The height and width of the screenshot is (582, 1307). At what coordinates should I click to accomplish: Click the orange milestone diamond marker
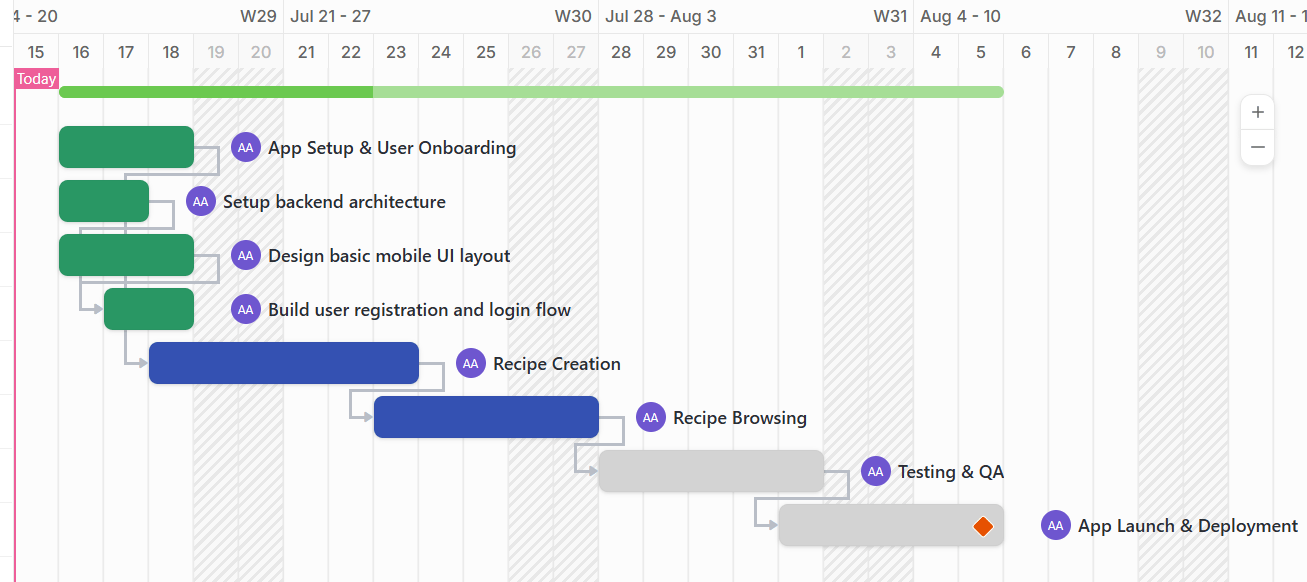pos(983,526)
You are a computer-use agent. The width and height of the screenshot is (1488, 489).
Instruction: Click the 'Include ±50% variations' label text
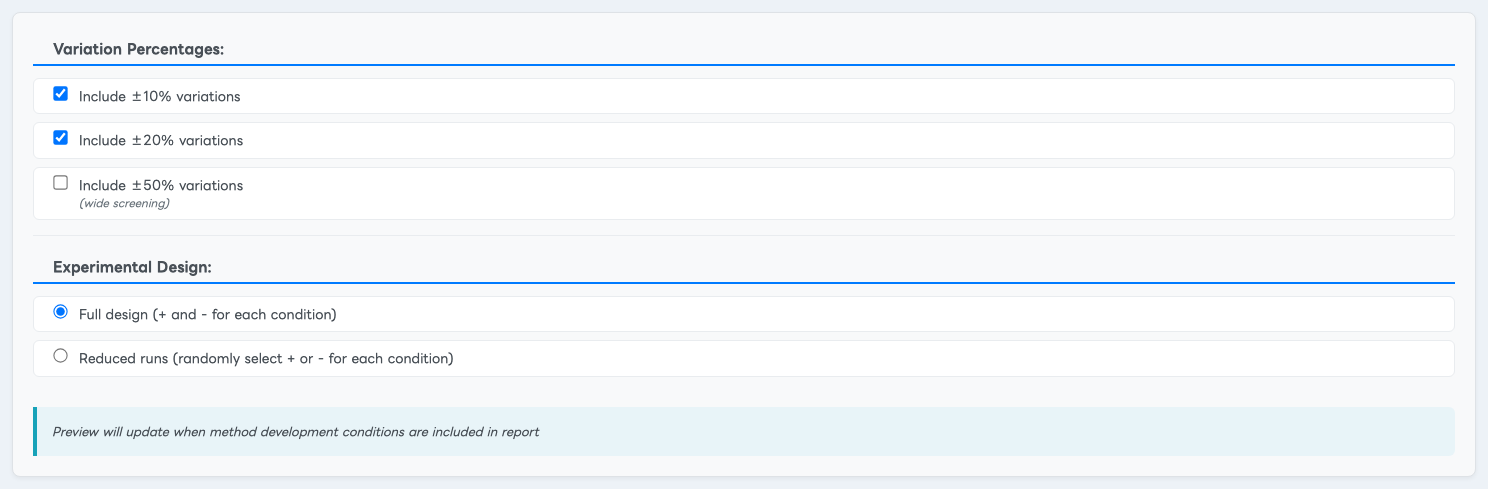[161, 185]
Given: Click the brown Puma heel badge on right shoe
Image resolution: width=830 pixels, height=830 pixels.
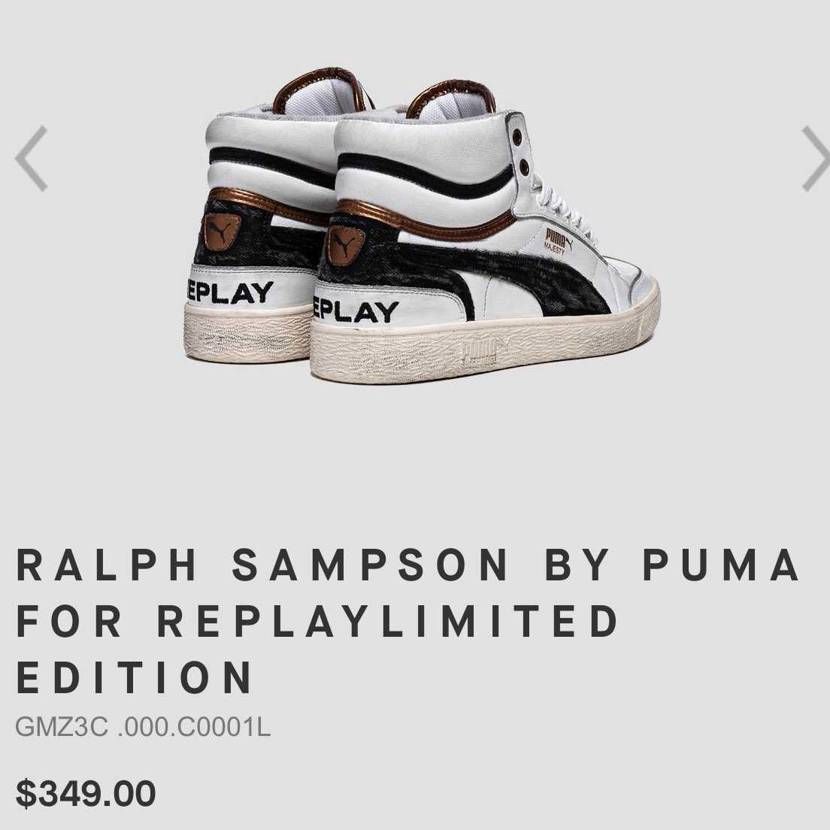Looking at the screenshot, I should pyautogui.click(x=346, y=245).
◇ ◇ ◇ ◇ ◇ ◇ ◇
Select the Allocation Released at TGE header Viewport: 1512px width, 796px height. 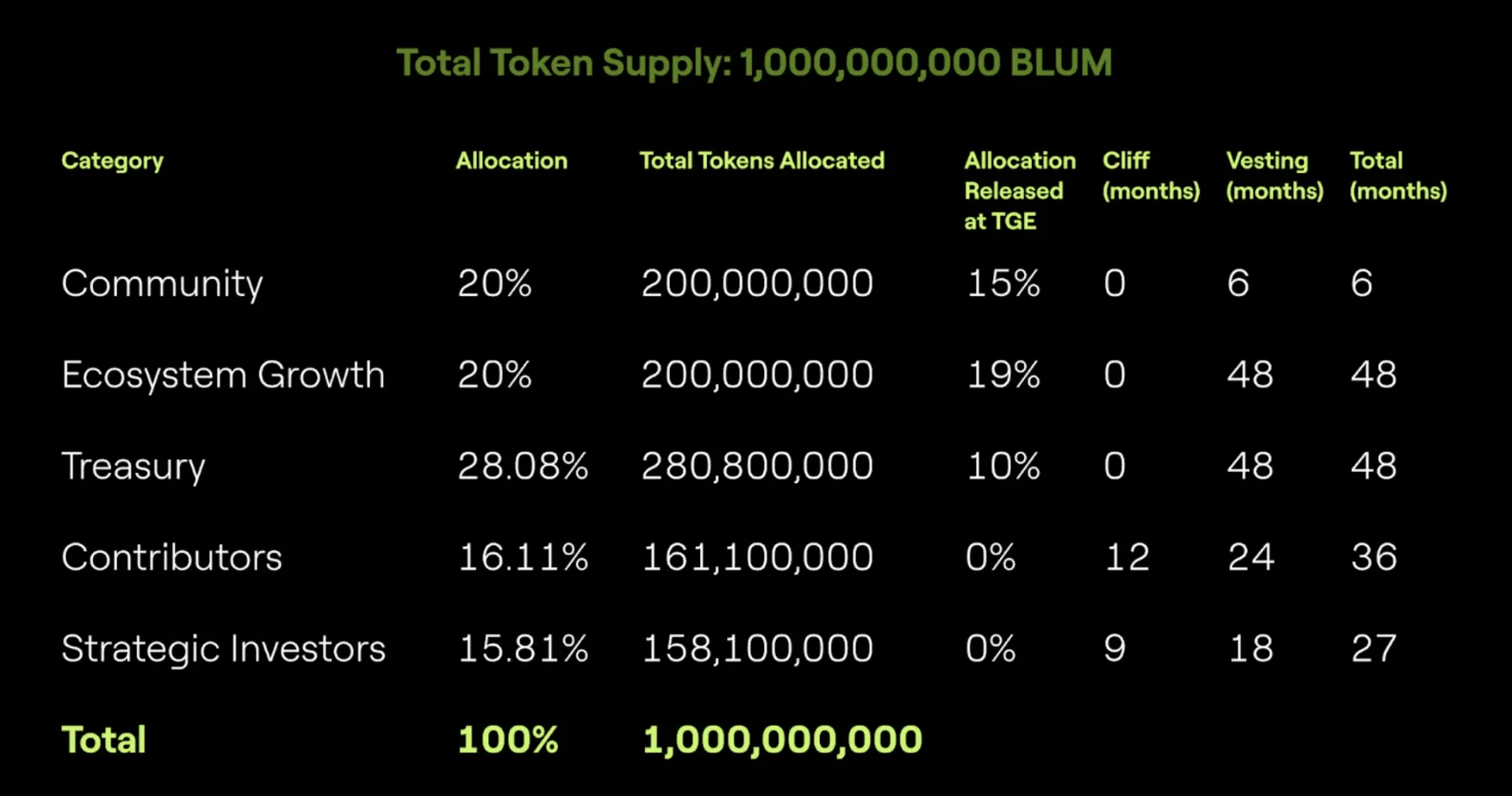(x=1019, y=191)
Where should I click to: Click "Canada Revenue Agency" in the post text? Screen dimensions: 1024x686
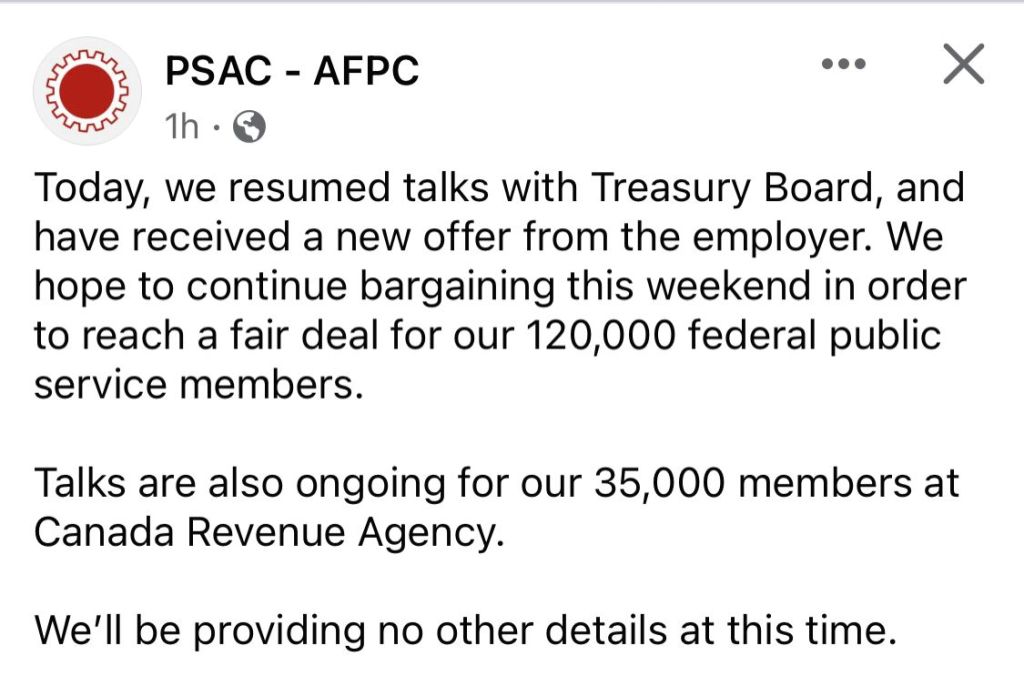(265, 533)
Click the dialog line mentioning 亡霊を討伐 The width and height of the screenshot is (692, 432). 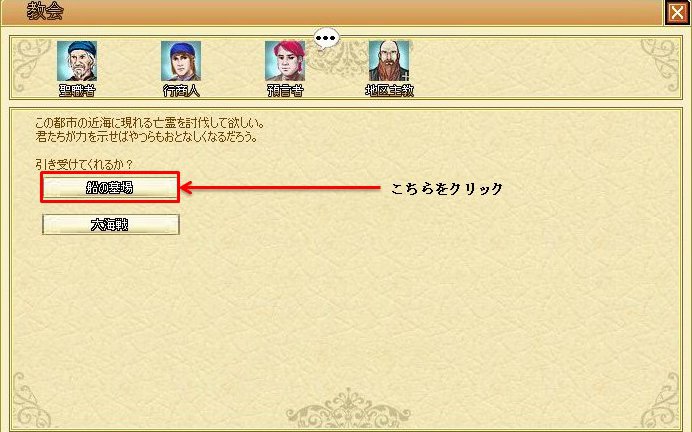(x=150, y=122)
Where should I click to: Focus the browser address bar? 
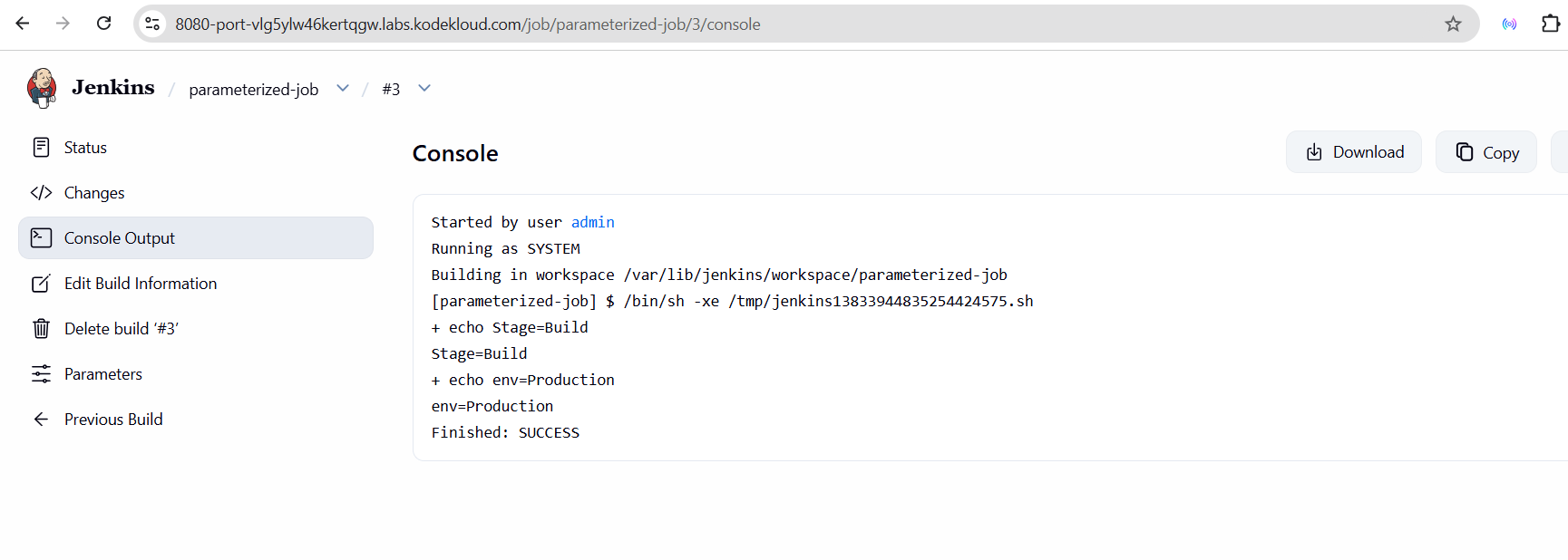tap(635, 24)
◇ ◇ ◇ ◇ ◇ ◇ ◇
EXERCISE BRIEF: All that is wanted is the lines above between the one containing "You are a computer-use" and the one containing "Given: Click the", inclusive, restated word for word, with pictures omitted.

ANSWER SECTION:
You are a computer-use agent. The width and height of the screenshot is (1488, 489).
Instruction: Click the 'Include ±50% variations' label text
[161, 185]
Given: Click the brown Puma heel badge on right shoe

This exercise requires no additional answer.